We are now though at a crunch point. We’ve been working, by decree, remotely for eight months or so. Long enough to realise that the old ways of working, based on 4/5 days a week of physical proximity to our co-workers, are perhaps not the best way to operate, when apart from each other. Hence complaints about too many Zoom meetings, long hours, burn out and lack of connection. Adrenaline got us through the first few months, but now we need something different.

It’s not working remotely that is the problem, it’s not knowing how to work remotely. And the biggest problem of all is when management doesn’t know either. That’s when we start getting comments about ‘you cannot do XYZ at home’. Better stated they would be saying “I cannot do XYZ at home”, because that is the real issue. When managers do not know how to manage remote teams, problems start to arise.

We need some training.

Take a look at the tech companies. Twitter have told their employees there is no need to come back to the office, Google & Facebook have said don’t bother till mid 2021. Gitlab & Automattic both employ over 1200 people, across 60+ countries, but neither have any offices. Box say work anywhere till 2021, and then we’re going hybrid. Dropbox is going ‘Virtual First’, as is Shopify. And on it goes.

Each of these companies are amongst the fastest growing, most valuable companies in the world. With many of the highest paid employees. And they’ve moved to being distributed with hardly any issues. Why? Because these are digital first companies, where technology is used throughout every process, workflow and project. Where data is in the Cloud and everyone is equipped with quality hardware, software and services that enable pervasive communication and collaboration. Where work has mostly gone asynchronous, and interaction is mainly through a wide range of online SaaS (Software as a Service) tools such as Slack, Trello, Asana, Jira, Workday, Notion, Miro and Mural. In short, where all the things many real estate people say are only possible in the office, happen outside an office.

We need to learn from this. We need to adopt some of these tools, become familiar with how truly digital companies work, and how they think, and how they communicate, and mentor, and learn, and innovate. Because these types of companies (and they will increasingly not be confined to tech companies) can be super efficient and blindingly effective. If your company comes up against such an organisation you better be prepared for some serious competition, because as digital native companies they will be, ceteris paribus, hard to beat.

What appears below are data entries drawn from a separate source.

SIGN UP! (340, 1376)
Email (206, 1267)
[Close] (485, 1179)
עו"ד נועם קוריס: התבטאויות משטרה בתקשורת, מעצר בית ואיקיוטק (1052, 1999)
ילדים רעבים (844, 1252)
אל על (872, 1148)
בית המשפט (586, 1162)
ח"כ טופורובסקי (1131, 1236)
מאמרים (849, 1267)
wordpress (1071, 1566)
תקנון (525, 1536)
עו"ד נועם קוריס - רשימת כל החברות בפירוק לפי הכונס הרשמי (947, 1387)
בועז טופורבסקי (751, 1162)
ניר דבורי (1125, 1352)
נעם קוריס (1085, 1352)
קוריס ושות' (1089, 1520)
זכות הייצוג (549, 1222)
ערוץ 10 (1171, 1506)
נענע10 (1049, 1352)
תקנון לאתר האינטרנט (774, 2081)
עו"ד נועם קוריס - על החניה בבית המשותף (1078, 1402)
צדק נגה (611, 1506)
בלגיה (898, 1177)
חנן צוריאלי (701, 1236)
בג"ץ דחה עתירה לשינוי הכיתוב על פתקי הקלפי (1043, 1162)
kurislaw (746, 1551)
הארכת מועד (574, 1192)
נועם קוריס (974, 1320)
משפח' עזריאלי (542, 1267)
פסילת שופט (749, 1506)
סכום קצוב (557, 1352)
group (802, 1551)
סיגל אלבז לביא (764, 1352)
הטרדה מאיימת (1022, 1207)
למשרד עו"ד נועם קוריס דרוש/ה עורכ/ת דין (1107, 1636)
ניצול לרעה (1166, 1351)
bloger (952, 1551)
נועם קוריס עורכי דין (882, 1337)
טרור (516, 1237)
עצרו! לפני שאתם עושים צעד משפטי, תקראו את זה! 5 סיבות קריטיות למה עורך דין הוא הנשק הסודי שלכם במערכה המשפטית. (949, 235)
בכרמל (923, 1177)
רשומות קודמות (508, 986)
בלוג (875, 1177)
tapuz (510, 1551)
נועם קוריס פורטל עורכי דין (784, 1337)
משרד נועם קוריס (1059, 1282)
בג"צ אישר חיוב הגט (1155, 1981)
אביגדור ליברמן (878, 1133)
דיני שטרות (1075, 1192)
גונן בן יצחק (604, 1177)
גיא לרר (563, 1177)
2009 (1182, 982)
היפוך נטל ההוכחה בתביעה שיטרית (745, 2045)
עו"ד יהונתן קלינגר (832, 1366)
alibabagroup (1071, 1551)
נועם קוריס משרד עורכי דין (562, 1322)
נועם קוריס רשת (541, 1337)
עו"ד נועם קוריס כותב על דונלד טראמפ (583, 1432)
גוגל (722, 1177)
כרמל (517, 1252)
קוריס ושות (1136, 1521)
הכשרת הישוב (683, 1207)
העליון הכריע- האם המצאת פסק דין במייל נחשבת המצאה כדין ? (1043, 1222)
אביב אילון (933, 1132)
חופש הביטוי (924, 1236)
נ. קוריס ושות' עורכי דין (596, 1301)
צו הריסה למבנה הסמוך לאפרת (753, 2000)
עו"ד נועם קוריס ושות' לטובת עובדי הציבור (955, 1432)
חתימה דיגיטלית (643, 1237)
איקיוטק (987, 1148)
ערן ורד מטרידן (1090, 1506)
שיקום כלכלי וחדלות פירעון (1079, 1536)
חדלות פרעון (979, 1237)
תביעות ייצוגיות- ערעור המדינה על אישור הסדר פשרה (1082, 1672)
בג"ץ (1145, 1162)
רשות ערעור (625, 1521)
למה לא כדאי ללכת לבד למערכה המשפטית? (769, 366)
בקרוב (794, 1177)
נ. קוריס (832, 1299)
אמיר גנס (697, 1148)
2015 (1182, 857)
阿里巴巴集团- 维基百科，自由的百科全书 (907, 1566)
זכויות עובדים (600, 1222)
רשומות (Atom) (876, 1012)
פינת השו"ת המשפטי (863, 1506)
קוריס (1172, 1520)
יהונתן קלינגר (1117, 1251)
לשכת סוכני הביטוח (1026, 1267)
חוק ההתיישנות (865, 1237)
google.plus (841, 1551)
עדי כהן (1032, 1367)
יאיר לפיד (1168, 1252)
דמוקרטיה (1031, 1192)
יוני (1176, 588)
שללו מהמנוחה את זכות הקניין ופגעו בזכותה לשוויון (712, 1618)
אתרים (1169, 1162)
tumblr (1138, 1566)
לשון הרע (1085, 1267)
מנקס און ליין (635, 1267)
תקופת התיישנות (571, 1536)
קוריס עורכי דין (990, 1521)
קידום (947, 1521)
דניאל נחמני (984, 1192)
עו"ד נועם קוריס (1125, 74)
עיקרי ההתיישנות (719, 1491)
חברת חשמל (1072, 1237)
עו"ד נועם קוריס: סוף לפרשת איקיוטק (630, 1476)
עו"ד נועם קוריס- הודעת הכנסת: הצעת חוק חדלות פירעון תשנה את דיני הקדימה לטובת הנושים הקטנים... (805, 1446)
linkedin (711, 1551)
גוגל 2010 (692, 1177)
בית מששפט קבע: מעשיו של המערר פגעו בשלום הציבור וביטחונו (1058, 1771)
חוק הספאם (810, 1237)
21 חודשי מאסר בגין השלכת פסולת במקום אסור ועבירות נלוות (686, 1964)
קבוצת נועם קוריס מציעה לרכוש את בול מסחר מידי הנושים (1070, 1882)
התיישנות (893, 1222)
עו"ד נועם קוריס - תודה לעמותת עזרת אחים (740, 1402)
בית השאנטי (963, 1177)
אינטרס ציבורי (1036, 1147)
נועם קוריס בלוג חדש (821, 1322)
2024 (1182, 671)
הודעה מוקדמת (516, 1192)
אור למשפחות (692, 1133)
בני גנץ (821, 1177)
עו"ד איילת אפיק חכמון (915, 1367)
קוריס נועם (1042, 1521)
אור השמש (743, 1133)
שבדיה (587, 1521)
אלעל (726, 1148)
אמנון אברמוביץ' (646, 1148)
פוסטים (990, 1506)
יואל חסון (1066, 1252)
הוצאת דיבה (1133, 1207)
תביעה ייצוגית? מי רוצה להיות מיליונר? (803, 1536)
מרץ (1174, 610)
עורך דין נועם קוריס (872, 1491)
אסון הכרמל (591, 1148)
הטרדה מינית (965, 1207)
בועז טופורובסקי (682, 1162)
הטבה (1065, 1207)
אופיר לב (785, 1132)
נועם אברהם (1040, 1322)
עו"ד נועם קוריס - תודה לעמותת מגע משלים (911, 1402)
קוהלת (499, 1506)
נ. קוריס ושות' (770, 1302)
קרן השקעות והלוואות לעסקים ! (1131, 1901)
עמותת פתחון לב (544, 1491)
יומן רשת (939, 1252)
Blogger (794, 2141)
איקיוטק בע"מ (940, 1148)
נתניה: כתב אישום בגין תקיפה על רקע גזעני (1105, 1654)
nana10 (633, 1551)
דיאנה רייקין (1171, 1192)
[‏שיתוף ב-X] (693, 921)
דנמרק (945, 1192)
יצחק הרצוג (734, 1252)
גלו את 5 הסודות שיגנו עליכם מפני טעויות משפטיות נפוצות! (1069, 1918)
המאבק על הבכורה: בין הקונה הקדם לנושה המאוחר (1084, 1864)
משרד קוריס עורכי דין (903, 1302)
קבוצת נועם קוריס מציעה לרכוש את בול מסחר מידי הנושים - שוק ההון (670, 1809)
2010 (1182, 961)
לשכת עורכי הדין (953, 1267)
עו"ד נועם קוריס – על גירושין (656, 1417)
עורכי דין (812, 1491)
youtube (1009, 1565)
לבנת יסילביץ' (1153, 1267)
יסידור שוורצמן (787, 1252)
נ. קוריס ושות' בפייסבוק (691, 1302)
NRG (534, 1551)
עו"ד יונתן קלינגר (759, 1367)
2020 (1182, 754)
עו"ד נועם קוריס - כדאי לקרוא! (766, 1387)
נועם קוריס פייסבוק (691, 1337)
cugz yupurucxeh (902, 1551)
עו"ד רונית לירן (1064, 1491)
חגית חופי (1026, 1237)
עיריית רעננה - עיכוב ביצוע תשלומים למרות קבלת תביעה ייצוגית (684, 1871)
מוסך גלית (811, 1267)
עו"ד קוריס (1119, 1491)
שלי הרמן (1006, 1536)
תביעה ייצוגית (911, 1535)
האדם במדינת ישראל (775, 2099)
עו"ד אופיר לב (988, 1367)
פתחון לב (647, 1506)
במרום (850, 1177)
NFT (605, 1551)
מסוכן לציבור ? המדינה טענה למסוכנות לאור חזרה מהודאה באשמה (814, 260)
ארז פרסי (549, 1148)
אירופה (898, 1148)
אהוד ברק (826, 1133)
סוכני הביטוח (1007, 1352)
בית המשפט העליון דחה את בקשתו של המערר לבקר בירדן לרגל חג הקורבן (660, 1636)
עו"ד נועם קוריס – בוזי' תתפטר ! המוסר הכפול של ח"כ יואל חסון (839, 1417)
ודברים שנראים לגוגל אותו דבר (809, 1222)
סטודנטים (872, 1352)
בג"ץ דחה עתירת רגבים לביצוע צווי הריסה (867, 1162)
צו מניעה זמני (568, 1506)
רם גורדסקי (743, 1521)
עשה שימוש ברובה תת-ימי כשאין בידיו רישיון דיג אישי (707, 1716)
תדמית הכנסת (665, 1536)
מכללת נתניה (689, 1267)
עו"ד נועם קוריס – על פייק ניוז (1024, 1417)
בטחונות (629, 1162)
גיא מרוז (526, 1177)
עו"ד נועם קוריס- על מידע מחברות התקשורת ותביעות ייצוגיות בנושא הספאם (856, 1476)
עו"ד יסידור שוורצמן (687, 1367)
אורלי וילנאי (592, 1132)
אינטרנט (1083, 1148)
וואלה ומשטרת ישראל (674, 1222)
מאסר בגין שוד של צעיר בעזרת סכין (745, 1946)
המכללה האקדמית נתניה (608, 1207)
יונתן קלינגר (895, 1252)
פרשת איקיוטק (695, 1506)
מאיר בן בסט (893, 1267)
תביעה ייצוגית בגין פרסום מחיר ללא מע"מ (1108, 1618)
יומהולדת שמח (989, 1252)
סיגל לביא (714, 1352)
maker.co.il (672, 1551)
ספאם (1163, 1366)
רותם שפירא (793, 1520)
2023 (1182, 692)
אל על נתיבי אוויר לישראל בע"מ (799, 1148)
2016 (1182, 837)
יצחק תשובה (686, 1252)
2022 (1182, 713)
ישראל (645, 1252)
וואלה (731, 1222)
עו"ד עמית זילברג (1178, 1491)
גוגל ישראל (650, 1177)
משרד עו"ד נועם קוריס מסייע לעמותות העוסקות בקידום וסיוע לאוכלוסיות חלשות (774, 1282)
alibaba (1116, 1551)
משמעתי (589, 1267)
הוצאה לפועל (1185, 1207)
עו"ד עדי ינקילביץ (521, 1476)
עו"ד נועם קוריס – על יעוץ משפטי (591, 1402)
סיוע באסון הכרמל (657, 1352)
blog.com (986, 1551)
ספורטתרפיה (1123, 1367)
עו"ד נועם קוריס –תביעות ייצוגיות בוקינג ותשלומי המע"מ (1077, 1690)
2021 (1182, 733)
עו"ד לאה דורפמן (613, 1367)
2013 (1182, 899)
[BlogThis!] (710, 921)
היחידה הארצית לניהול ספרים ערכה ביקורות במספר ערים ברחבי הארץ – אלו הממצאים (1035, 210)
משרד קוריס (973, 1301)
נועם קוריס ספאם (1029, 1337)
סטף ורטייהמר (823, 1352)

None of which is an argument for ‘the office is dead’. Tech companies are different to non tech companies but even they will still be taking a lot of space. Less than they probably would have pre-Covid but still plenty of it. And offices are still the best places for certain activities. And most companies will take office space, subject to it being designed and managed in a manner that actually delivers value. 

But as an industry we must stop kidding ourselves that our customers need an office, that without an office they will not be able to innovate, or collaborate, or share knowledge, or grow. All of these things are possible with #NoOffice. Our job is to demonstrate why they should WANT an office. Why having an office enables them to do some things better than they could without an office. And more particularly why this office is better than that office. Without real differentiation we are just commoditised box builders. When your customers no longer need your product your Brand, what you stand for, becomes the most important asset you have. As I have said before, real estate is no longer about satisfying needs, it is about creating desire. 

So lets get moving on up-skilling our industry. Let’s stop talking like analogue dinosaurs. No more ‘you can’t do XYZ online’. You can do everything online. Let’s learn the tools our digital customers use. Let’s grasp that real estate comes in many forms, and that ‘the office’ is going to mean something different in the future. Wherever our customers want to work, we need to be there. We need to give them what they want, not what we have to sell. We need to think like they do, act like they do, and innovate like they do. 

If we want to attract the best customers, there really is no alternative.